Overcoming DEFEAT

I find myself constantly holding back tears

Life it’s a pool of sadness inside of me and it’s about to over flow

At times I can’t breathe and when I do it only pours more tears into the pool

What do you do when your option it to breath or cry?

But crying means that you actually have to feel all the pain that’s been caused

All the hatred that’s manifested inside of you will finally spill out

All the smothered cries and unanswered whys

 all the broken glass and memories that are now trash

All the disappointments and misconceptions

Tell me what do you do when your option is to breath or cry?

Sometimes I want to rip out my heart and stomp on it myself

I wish I didn’t have to feel anything else

Sometimes I want to derail and run away

 The pain is just manifesting by the day

 Sometimes I want to grab a bat

And smash up all of your things for payback

Sometimes I want to go out and find someone else

To replace the gap that you left

 Sometimes I want to scream to my dad LOOK WHAT YOU’VE DONE!
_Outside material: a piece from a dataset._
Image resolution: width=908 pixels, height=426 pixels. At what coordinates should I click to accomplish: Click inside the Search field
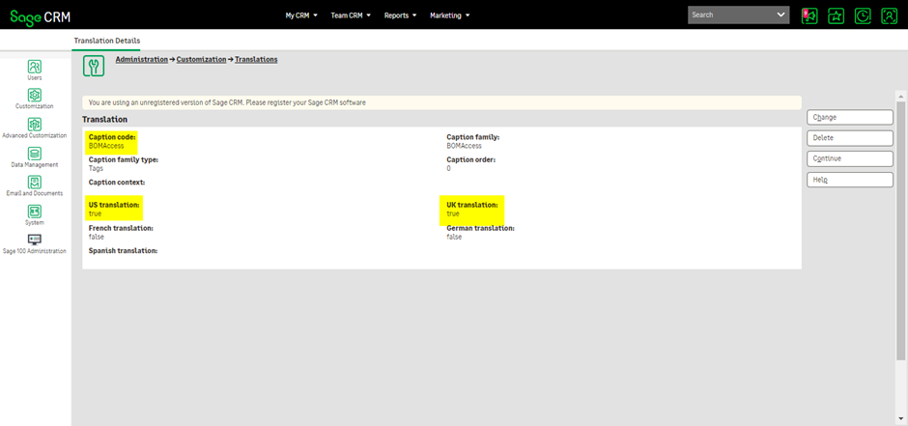tap(730, 15)
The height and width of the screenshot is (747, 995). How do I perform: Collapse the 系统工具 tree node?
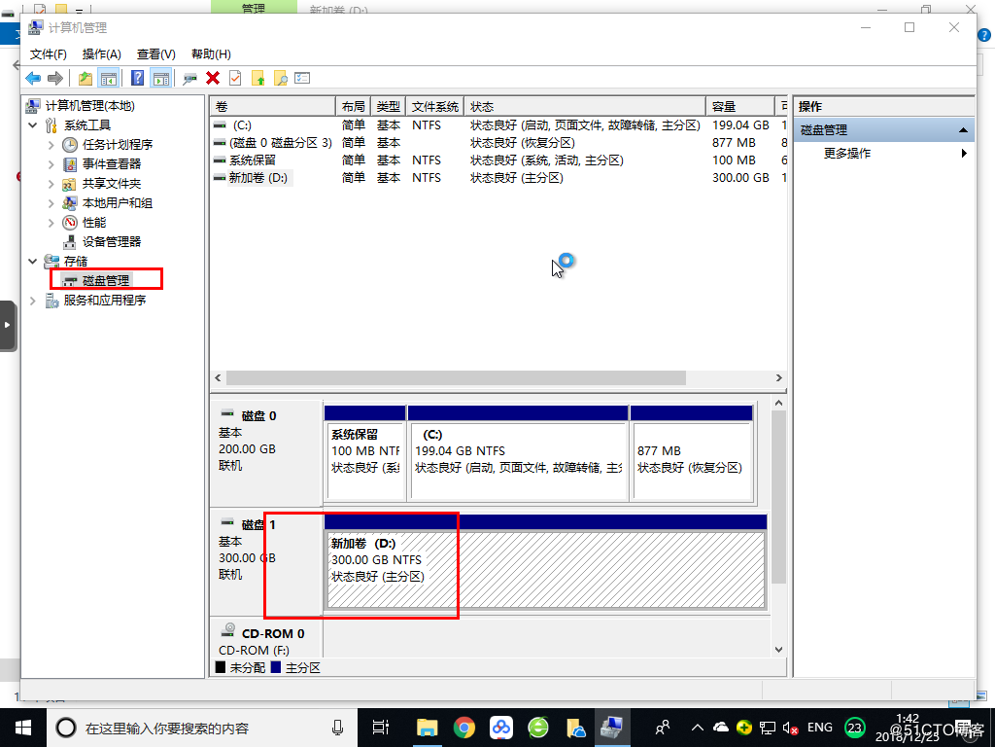point(33,125)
Where were you when he broke my heart in two?

You had one job to raise your baby girl

To keep her from the heart ache and coldness of the world

You were suppose to be there

You were suppose to show me that you cared

Now I’m here heartbroken and distraught, with so much weighing me down

But I just can’t give up now

I’m stronger than what the devil tries to make me out to be

God has brought me through some troubling times and I want succumb to defeat

This is just a test of my faith in God

And if the Devil is watching me right now

I want him to know that he has not won

I will be successful and I will keep god at the head of my life

I will continue to pray when it seems nothing is going right

I see him trying to break me and he’s putting in his all

But I want you to know devil… that I will not fall

I might get weak and stumble sometimes

But my god will never leave me and I know this is true

My god will always protect me from all evil caused from you

I know my hear t has been broken but it’s the process of life

My life is far from over … and with all my might... I WILL FIGHT!